[Görevler ve Alıştırmalar]
1/ Atom Egoyan hakkındaki metinde yer alan şu cümleyi İngilizceye çevirin: "Festivalde Kanada adına yarışan üç yönetmenden biri olan Atom Egoyan, Türkiye’de parlak kariyeri ile değil, bizde yasaklanan ‘Ararat’ filminin yönetmeni olarak tanınıyor."
2/ Atom Egoyan hakkındaki metni son cümlesinden sonra sürdürün.

[Verilen Metin]
****

Festivalde Kanada adına yarışan üç yönetmenden biri olan Atom Egoyan, Türkiye’de parlak kariyeri ile değil, bizde yasaklanan ‘Ararat’ filminin yönetmeni olarak tanınıyor. 1905 olaylarına dayanan konusu ile Türk aleyhtarı olduğu söylenen filmi izlemek için 2002 yılında Paris’e gittiğimi hatırlıyorum. Ermeni soykırımı iddiasını araştırmak için bir sinema tarihçisiyle bir film yönetmeninin bir araya gelmelerini anlatan film Egoyan’ın kariyerindeki en başarısız işlerden biriydi.

****

[Veri Kümesinden Alıntılar]
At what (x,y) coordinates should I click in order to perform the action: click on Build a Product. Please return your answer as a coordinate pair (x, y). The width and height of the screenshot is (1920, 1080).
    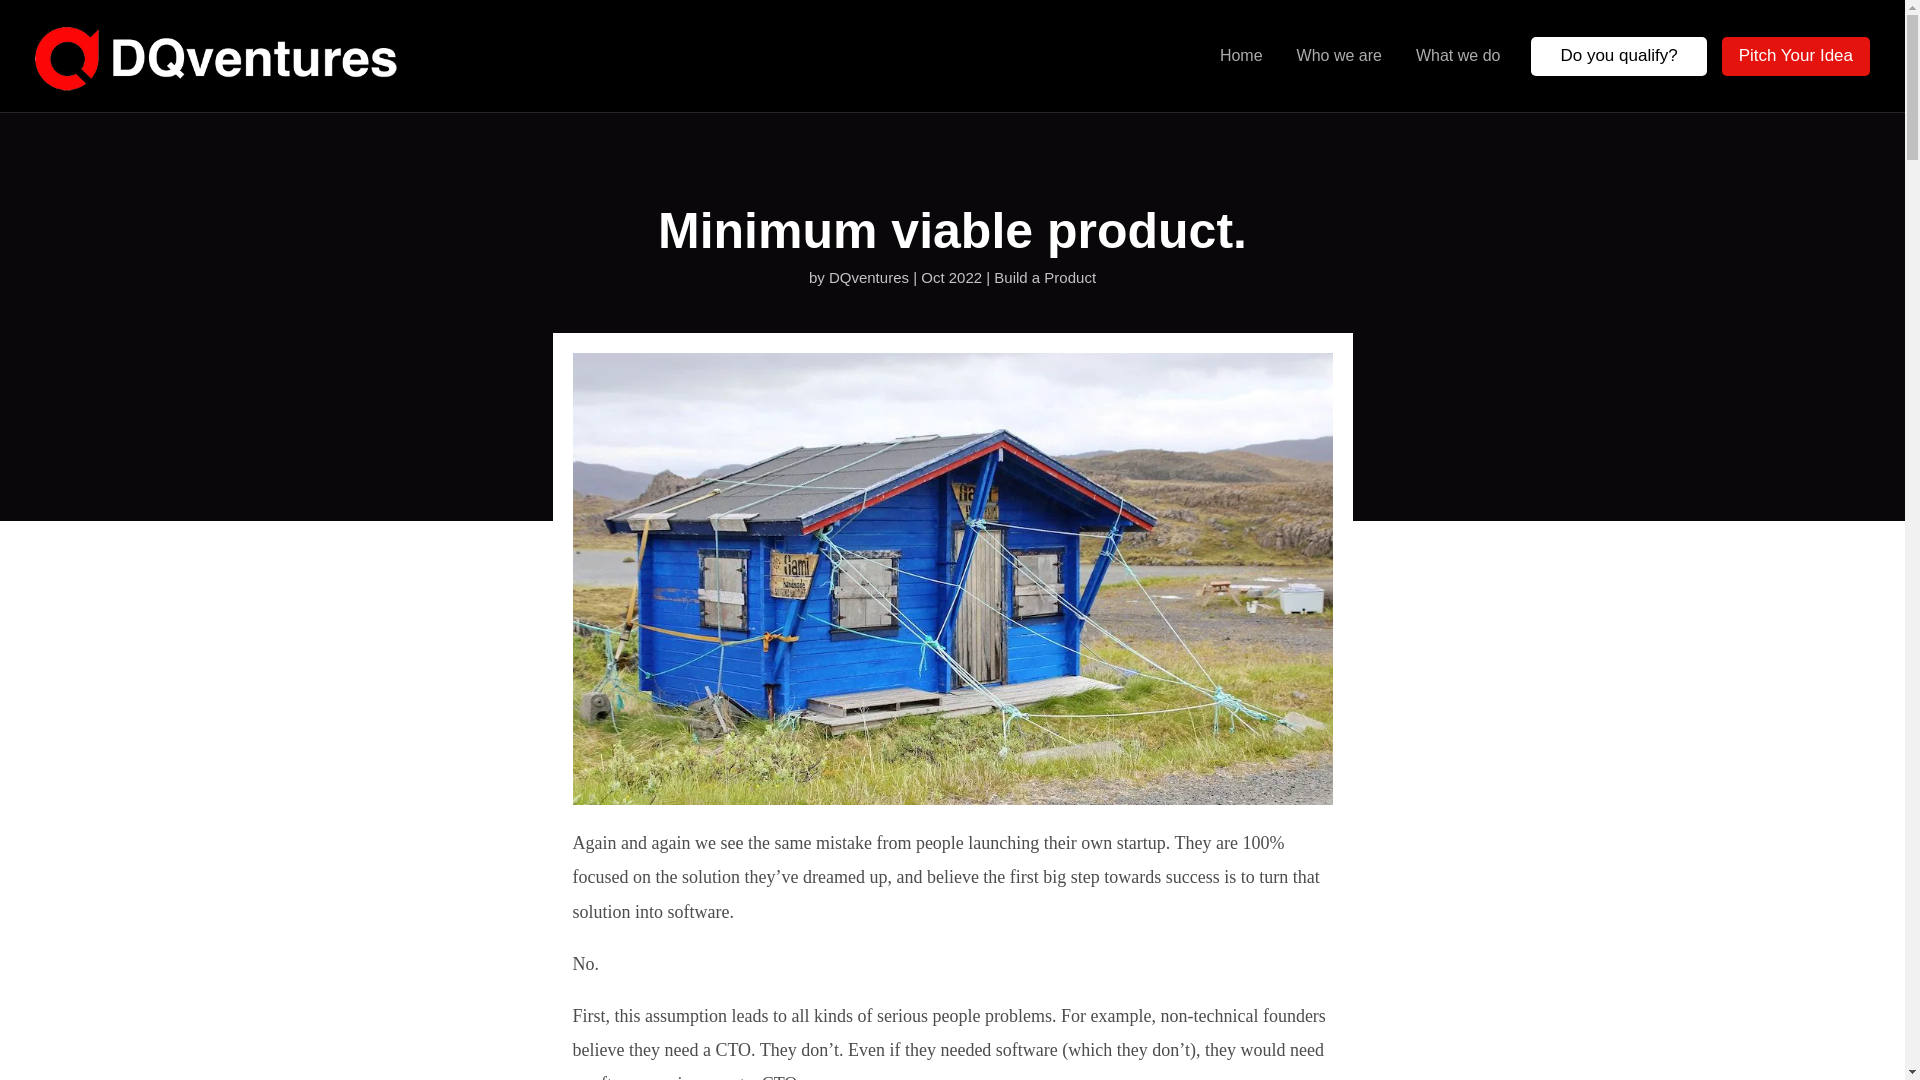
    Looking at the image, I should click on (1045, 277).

****

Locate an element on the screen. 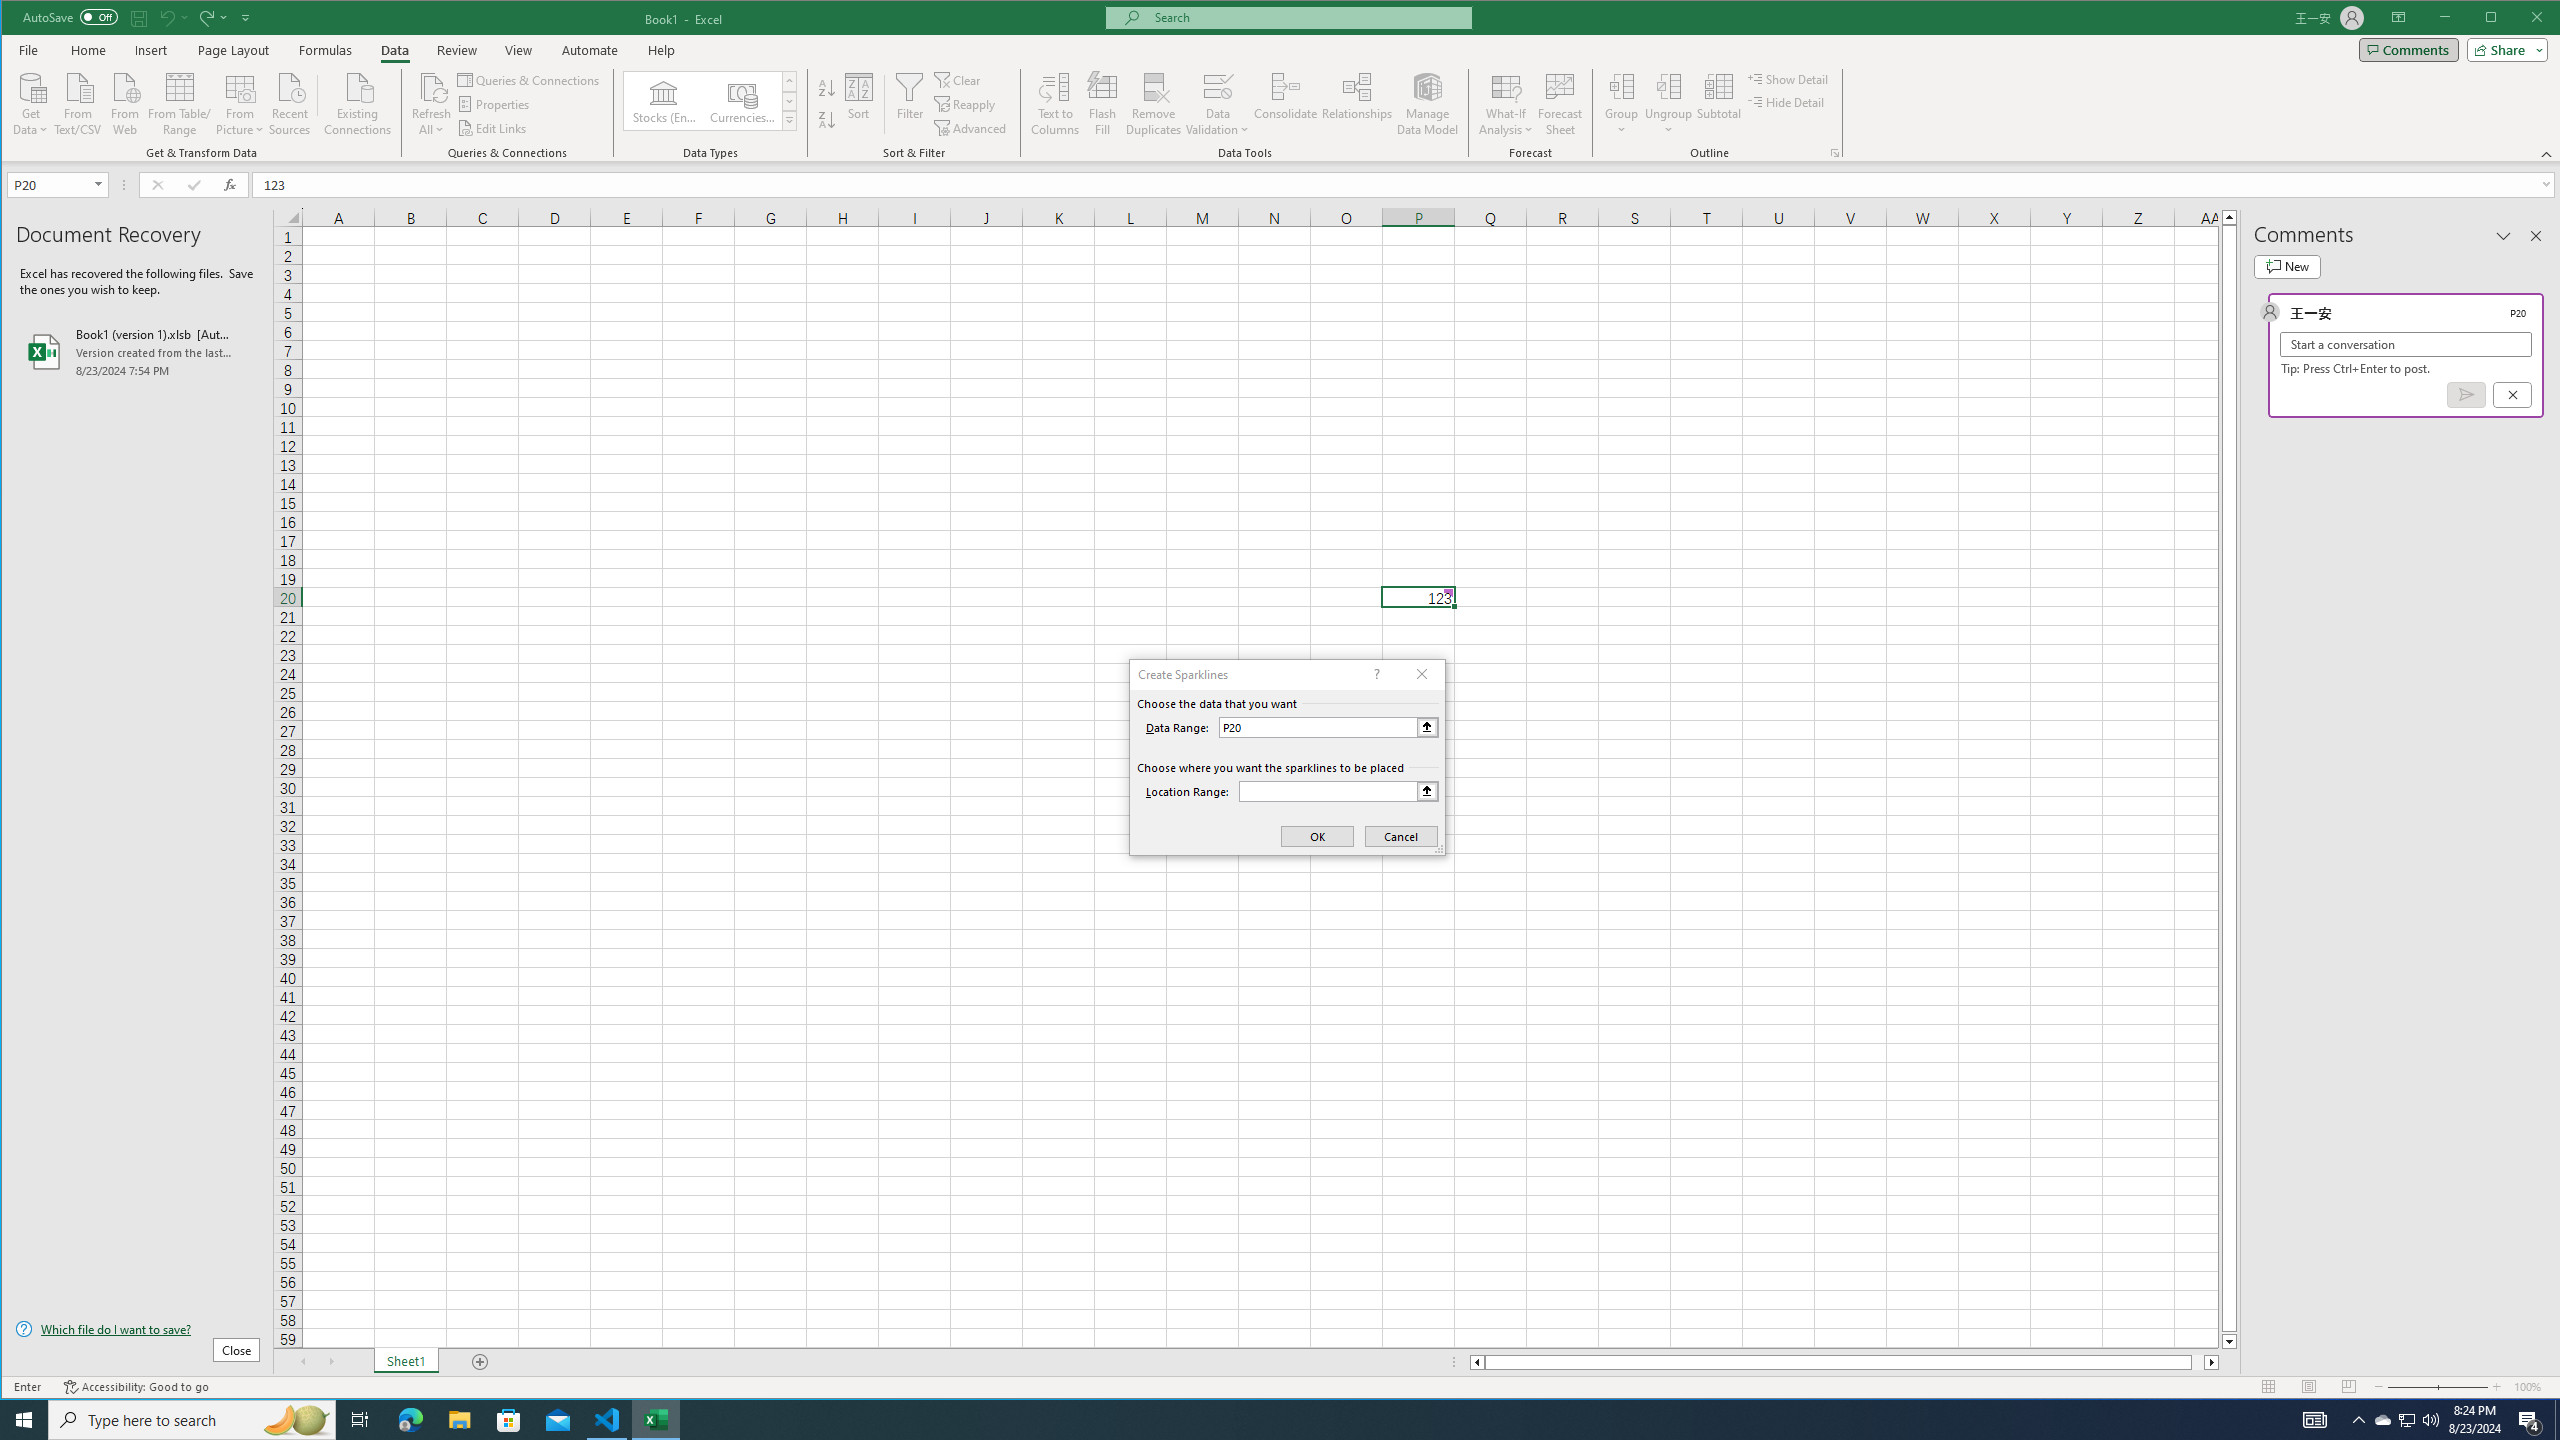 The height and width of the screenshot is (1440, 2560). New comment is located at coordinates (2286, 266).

****

[Alıştırma Cevapları]
1/ Atom Egoyan, one of the three directors competing for Canada at the festival, is known in Turkey not for his brilliant career but as the director of 'Ararat', a film that was banned in our country.

2/
Ararat’ta sanat tarihçisi Ani’yi canlandıran Ermeni asıllı Arsinée Khanjian, özel hayatında Atom Egoyan’ın eşi. Yönetmenin 90’lı yıllardaki başyapıtları sayılan ‘Exotica’(1994), Başka Bir Dünya/The Sweet Hereafter’(1999), ‘Felicia’nın Yolculuğu/Felicia’s Journey’ (1999) gibi filmlerde muhakkak karısı Arsinée Khanjian için yazılmış önemli bir rol vardı.

2000’li yıllarda Egoyan filmlerinde karısına pek rol vermedi. Ancak Cannes’da yarışan son filmi ‘Tutsak/Captives’de Arsinée Khanjian’ın ufak bir rolü var.